No commitment. Just a 30-minute call to see how we can help.
Frequently Asked Questions
What is RAG (Retrieval Augmented Generation)?
RAG is a technique where an AI retrieves relevant documents from a database at query time and uses them to generate accurate answers — without changing the underlying model's weights or training it on new data.
What is fine-tuning an AI model?
Fine-tuning continues training a pre-trained model on your own dataset, permanently updating its weights to learn your domain, style, or output format. The model retains this learning in every future inference.
When should I use RAG instead of fine-tuning?
Use RAG when your data changes frequently, you need source citations, you have a limited budget, or you need to deploy quickly. RAG is cheaper and faster to set up than fine-tuning.

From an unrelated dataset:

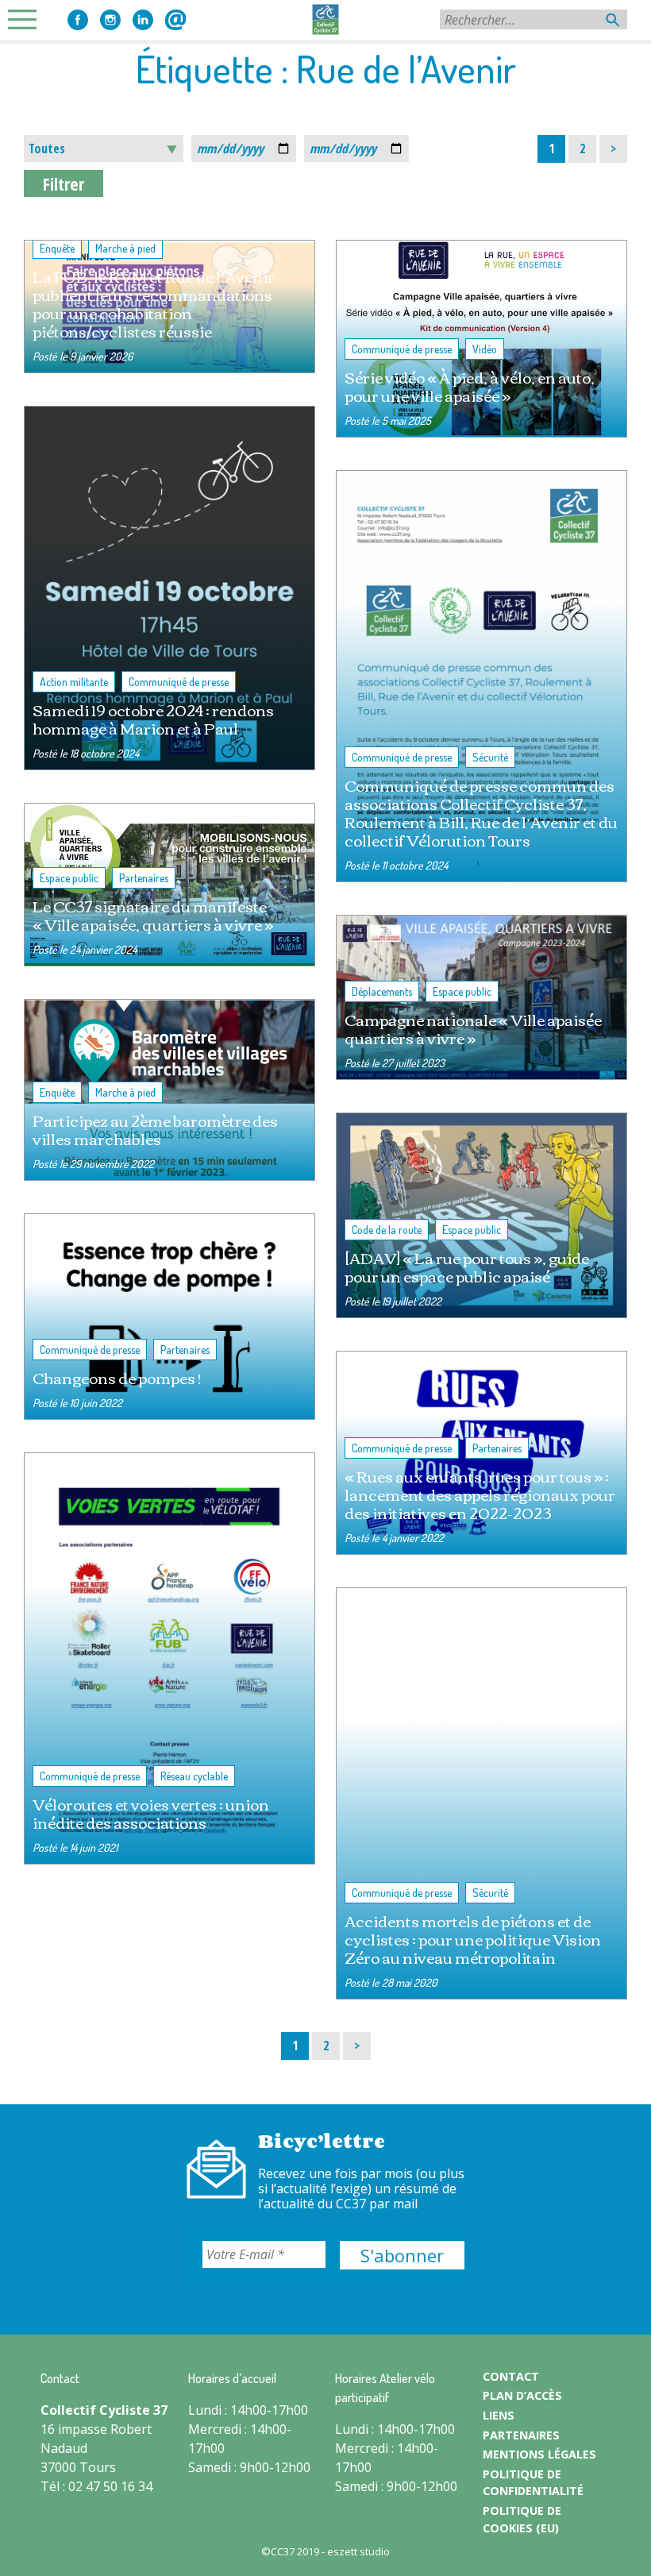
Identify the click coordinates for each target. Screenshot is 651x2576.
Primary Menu (27, 19)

Is RAG more expensive than fine-tuning?
RAG has lower upfront cost but higher per-query cost (retrieval + more tokens). Fine-tuning has high training cost but cheaper inference afterward — typically 30–50% cheaper per query at scale.
Can I combine RAG and fine-tuning?
Yes — this is often the best production approach. Fine-tune for style, domain expertise, and output format; use RAG to inject current, specific documents at query time. They complement each other well.